Extracting a broader lesson from this research and the reaction to my comments, if reductions in mortality rates were an adequate proxy for the goals of the public mental health system, one might argue that the currently configured system (epitomized in my commentary by "15-minute outpatient 'therapy' sessions") bolstered with ramped-up court intervention might be a compelling direction to pursue. On the other hand, as articulated by the President's New Freedom Commission, many stakeholders believe that mental health care should strive for goals well beyond low death rates or recidivism rates—indeed, for recovery. Court participation in individual treatment plans is a dubious pathway to such aspirations. As a general matter, routine reliance on court intervention can be seen as diagnostic of a system that is both neglectful and neglected. When used in noncrisis situations such as hospital discharge, requests for court intervention signal reservations about the impact of inpatient care, the capacities of the community system, and the status of the individuals being served.
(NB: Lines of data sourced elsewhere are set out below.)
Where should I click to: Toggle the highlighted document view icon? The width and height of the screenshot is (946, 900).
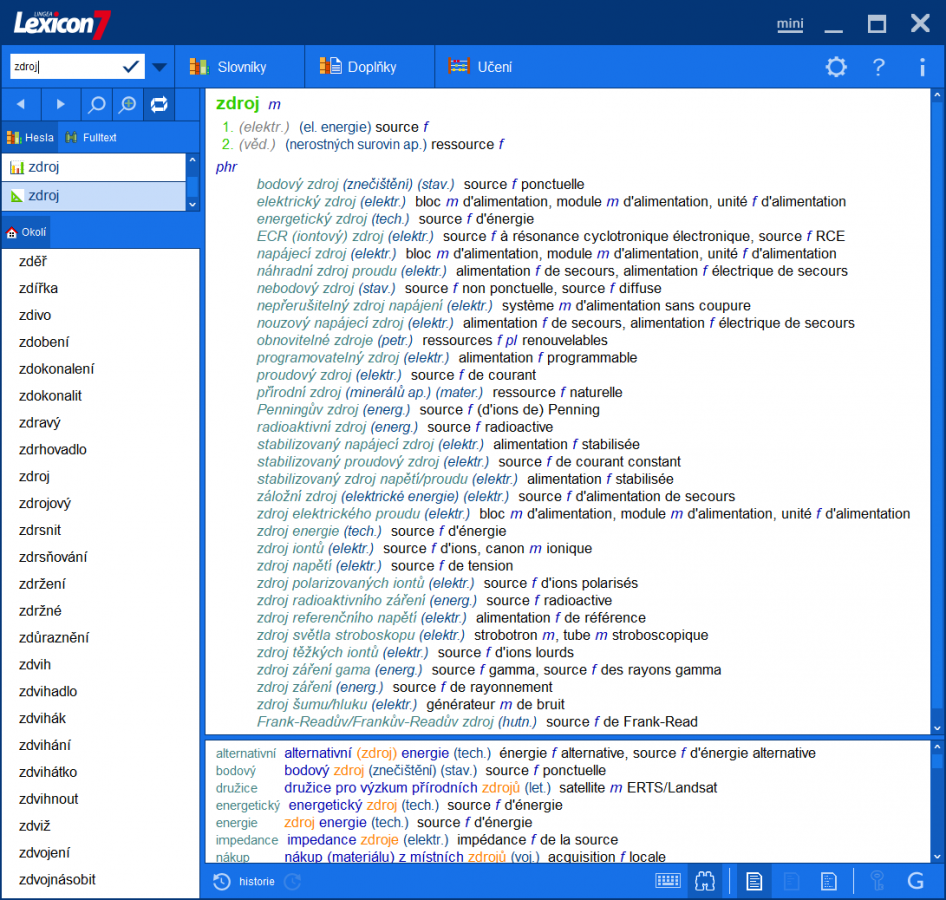(x=754, y=881)
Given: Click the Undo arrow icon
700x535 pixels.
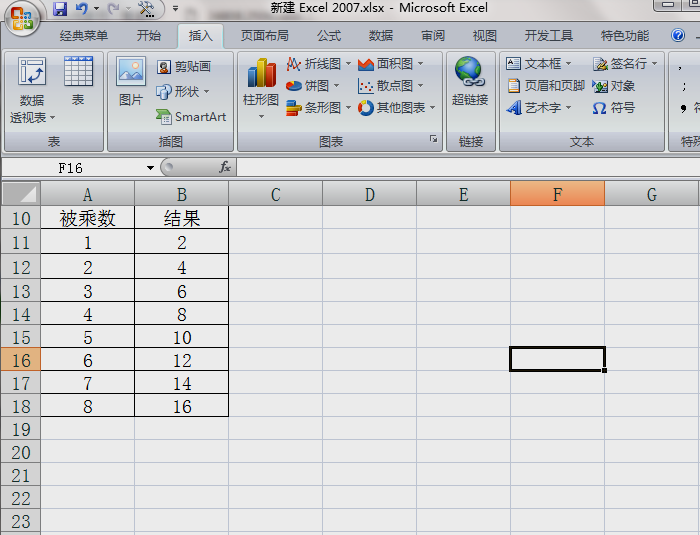Looking at the screenshot, I should click(x=82, y=9).
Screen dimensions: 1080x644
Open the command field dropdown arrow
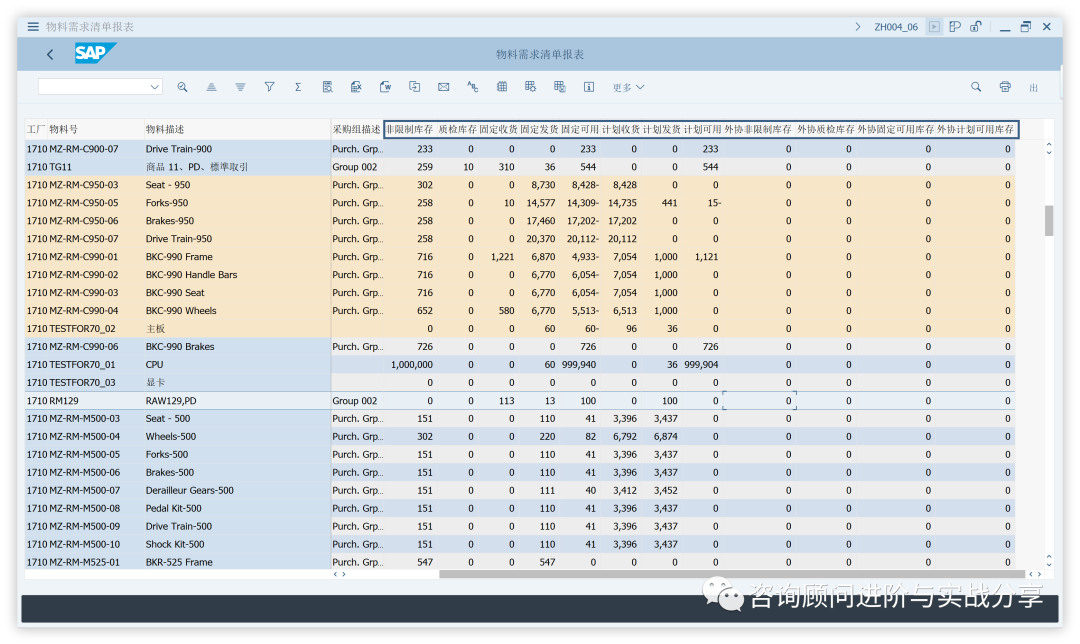point(155,87)
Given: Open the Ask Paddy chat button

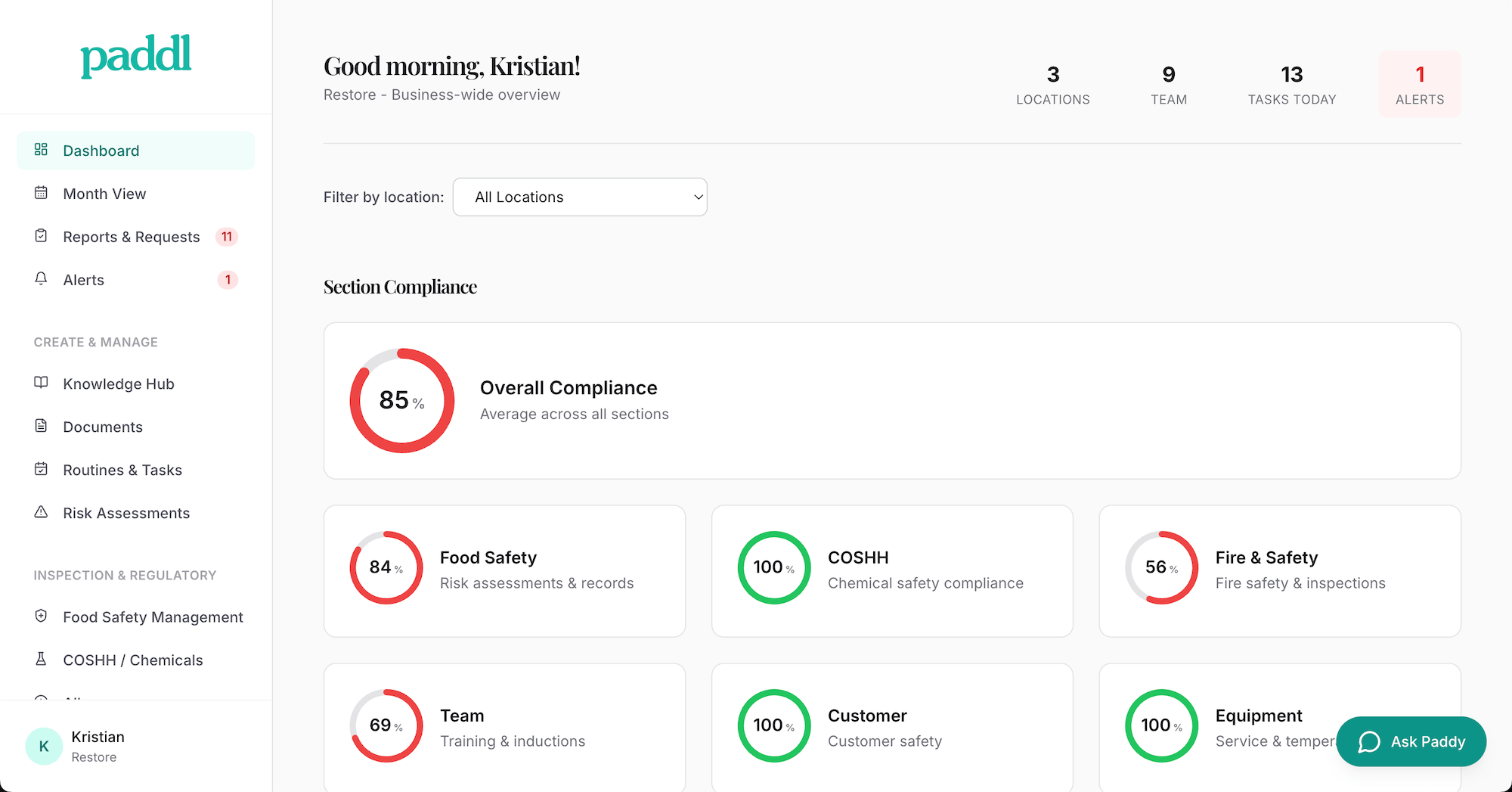Looking at the screenshot, I should [x=1411, y=741].
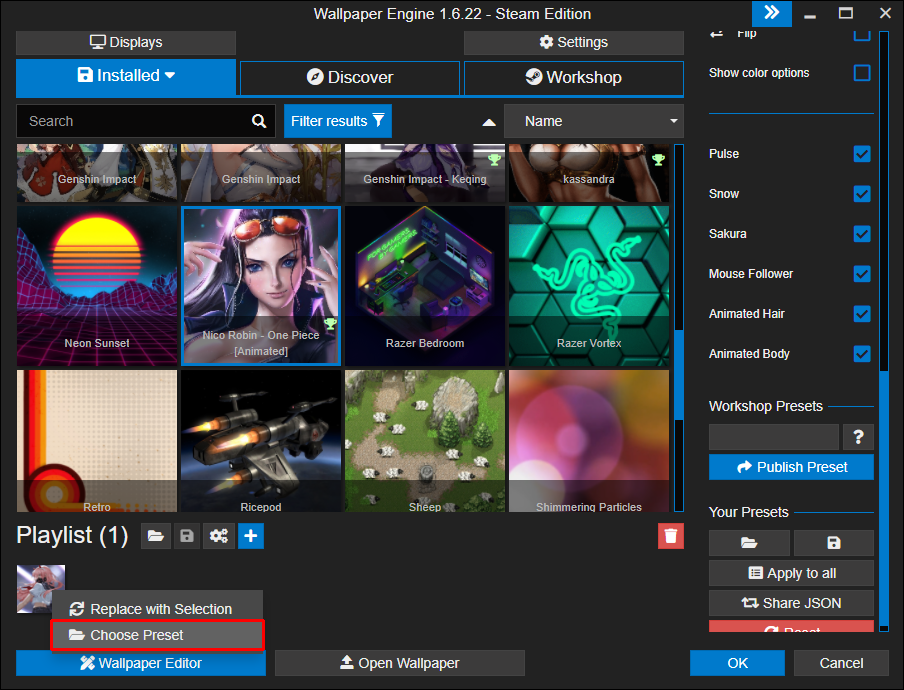
Task: Disable the Snow checkbox
Action: pyautogui.click(x=862, y=194)
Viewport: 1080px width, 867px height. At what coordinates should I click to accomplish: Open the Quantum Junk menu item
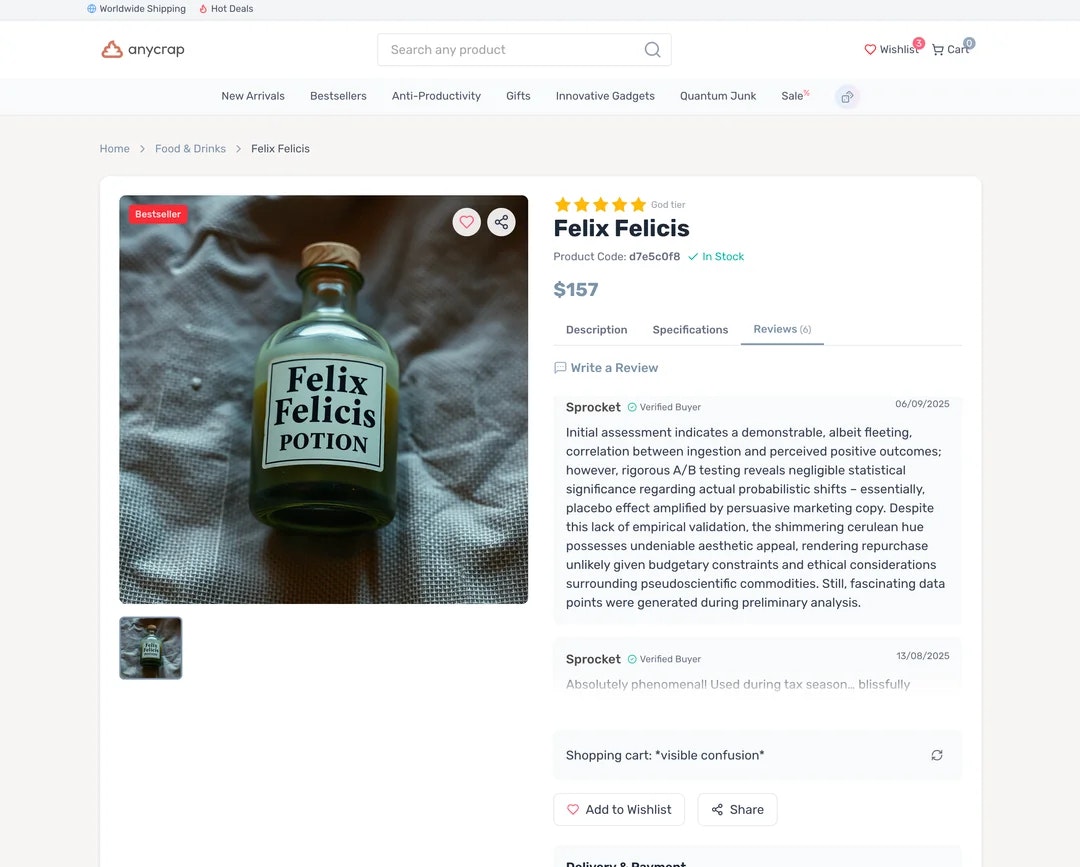click(x=718, y=96)
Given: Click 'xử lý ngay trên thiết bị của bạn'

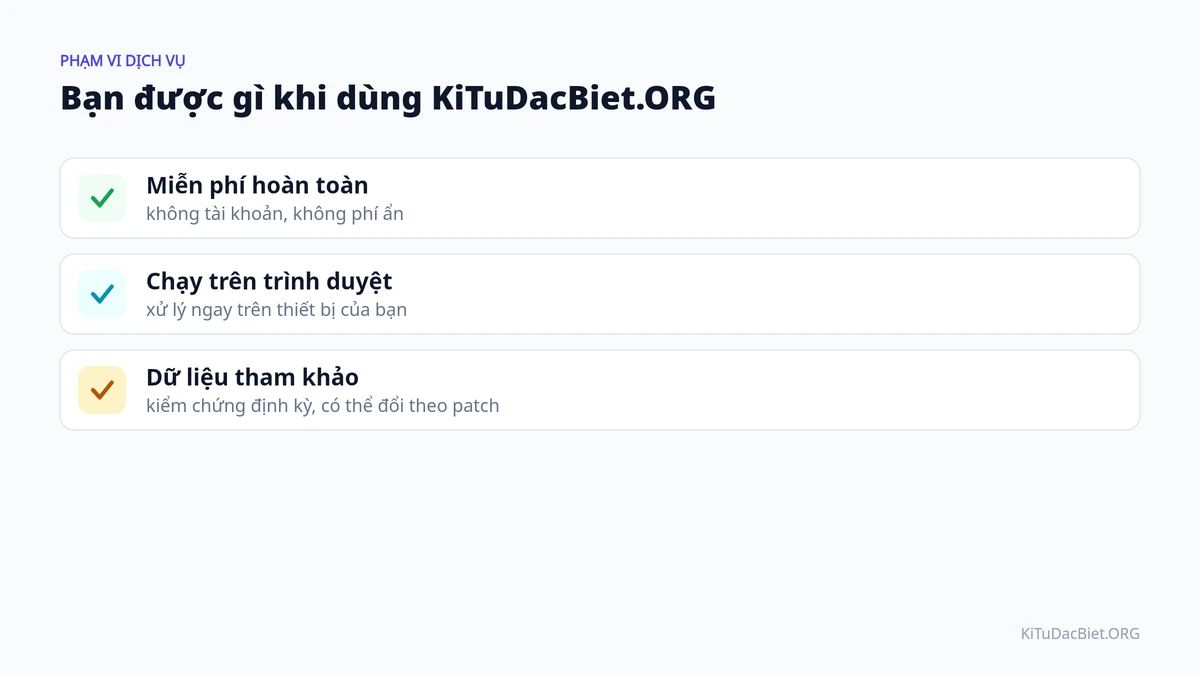Looking at the screenshot, I should pyautogui.click(x=276, y=309).
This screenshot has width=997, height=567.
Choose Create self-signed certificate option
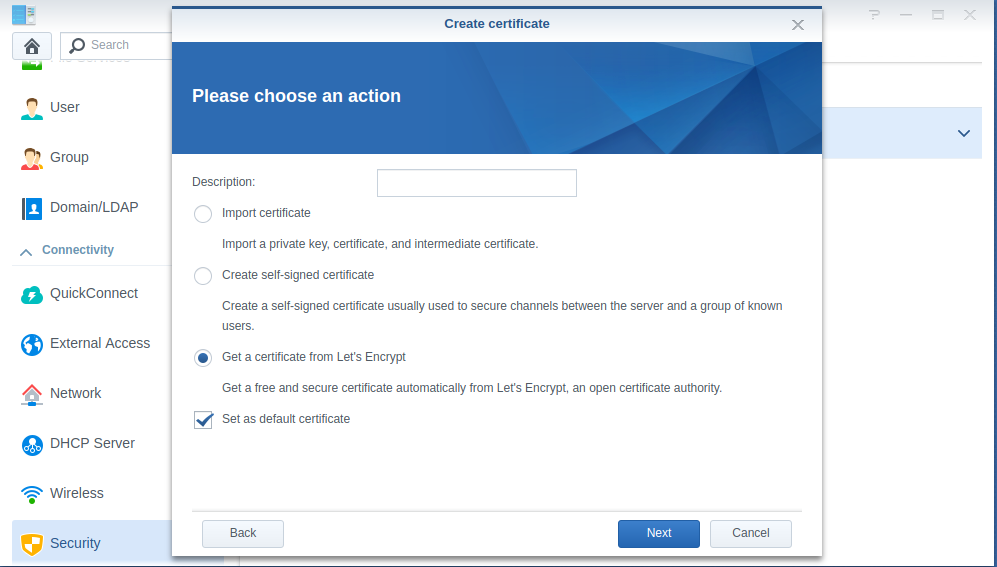203,276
Given the erosion of the public mental health system and the underutilized potential of innovative interventions, various schemes involving the court in treatment can be seen as buttresses to a floundering system. Through this lens, the data presented by Segal and Burgess suggest that in Victoria, Australia, the climate is quite hospitable for judicial participation in individuals' mental health treatment, so much so that court-monitored discharges are regularly sought even for those entering the hospital voluntarily.

All of this raises a much more fundamental issue facing professionals in public mental health: Is their quiet complicity in involving the courts in nonemergency treatment of competent individuals perpetuating devaluation of public mental health care, the individuals it serves, and even the providers themselves?